仮に私が何らかの暴行をはたらき、堀に対して賠償する義務を負うとしても、労災申請をしたからといって、この賠償義務がなくなるわけではないからです。こんなことを、よもや弁護士である菅原が知らないはずがありません。

また、私から暴行を受けて怪我をしたというなら、最初から私に対する賠償請求は考えていたはずであり、それを、私が暴行の事実を否定したから初めて賠償請求をすることを決めた、かのごとき菅原の弁明は不合理極まりないものです。

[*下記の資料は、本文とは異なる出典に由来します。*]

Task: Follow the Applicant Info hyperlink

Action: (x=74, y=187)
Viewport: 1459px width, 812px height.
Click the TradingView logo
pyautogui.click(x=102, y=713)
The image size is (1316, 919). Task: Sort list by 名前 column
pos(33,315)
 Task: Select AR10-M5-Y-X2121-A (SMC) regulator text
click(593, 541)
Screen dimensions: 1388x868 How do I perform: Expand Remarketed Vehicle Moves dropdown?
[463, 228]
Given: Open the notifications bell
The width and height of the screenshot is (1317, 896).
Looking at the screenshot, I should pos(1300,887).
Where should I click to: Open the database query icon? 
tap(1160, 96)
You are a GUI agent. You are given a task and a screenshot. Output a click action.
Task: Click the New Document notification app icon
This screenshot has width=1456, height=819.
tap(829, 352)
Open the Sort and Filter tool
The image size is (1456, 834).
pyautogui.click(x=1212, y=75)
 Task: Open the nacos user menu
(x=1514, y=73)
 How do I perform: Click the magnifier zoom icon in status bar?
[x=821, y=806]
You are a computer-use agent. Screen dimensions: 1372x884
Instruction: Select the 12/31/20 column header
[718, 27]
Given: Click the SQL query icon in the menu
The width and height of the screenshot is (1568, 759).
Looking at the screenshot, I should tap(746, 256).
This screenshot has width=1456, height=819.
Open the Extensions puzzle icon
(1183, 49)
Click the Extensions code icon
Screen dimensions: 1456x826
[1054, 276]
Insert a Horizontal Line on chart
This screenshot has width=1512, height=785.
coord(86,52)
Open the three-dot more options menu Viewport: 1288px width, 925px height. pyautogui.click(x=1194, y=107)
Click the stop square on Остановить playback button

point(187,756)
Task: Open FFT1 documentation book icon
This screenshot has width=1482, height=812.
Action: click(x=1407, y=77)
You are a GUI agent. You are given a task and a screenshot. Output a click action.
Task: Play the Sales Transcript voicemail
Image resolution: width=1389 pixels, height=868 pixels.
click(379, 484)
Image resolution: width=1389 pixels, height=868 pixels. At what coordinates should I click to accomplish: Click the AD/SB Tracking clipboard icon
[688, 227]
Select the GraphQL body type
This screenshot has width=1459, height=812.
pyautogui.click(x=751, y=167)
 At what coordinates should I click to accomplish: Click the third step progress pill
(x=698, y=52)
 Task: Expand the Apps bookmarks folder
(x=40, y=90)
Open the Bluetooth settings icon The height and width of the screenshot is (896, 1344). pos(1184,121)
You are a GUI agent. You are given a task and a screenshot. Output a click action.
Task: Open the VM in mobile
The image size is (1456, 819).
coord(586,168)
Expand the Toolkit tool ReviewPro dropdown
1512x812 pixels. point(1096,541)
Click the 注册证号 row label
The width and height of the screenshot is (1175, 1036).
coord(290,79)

また百万歩譲って菅原の弁明が真実その通りだったとしても、そもそも労基からの質問に全く回答しない理由にはなりません(裁判においても、この点の指摘について顕正会は何の反論もできずにいました)。

結局、このような顕正会の数々の不合理な対応をみるにつけ、今回の労災申請は極めて怪しいものであったと考えざるを得ません。

なお、顕正会側は労災申請を取り下げつつ、私を暴行傷害で刑事告訴してきました。これにより、私は大宮署、そして浦和の検察庁からも事情聴取を受けることとなりました。

ところが、その結果は、暴行があったと証明するには不十分だったため、私は不起訴処分となったのです。

動画のどこにも「突進し怪我させた」場面などない
重要な主張を二転三転と変遷させた顕正会側

さらに決定的な証拠をあげます。菅原弁護士は「赤い布に突進する牛のように興奮した佐々木は堀本部幹事の身体を強く押し続けた」と述べています。

しかし、浅井宅に設置された防犯カメラに写っている動画を私も確認していますが、闘牛のように突進している私の姿など、どこにも写っていません。あるなら見せてほしいものです。

約五十秒の浅井へのインタビュー場面が撮影されていますが、どの部分が突進場面だというのでしょうか。何度見ても、堀に突進し、強く押し続け怪我を負わせるような暴行場面などありません。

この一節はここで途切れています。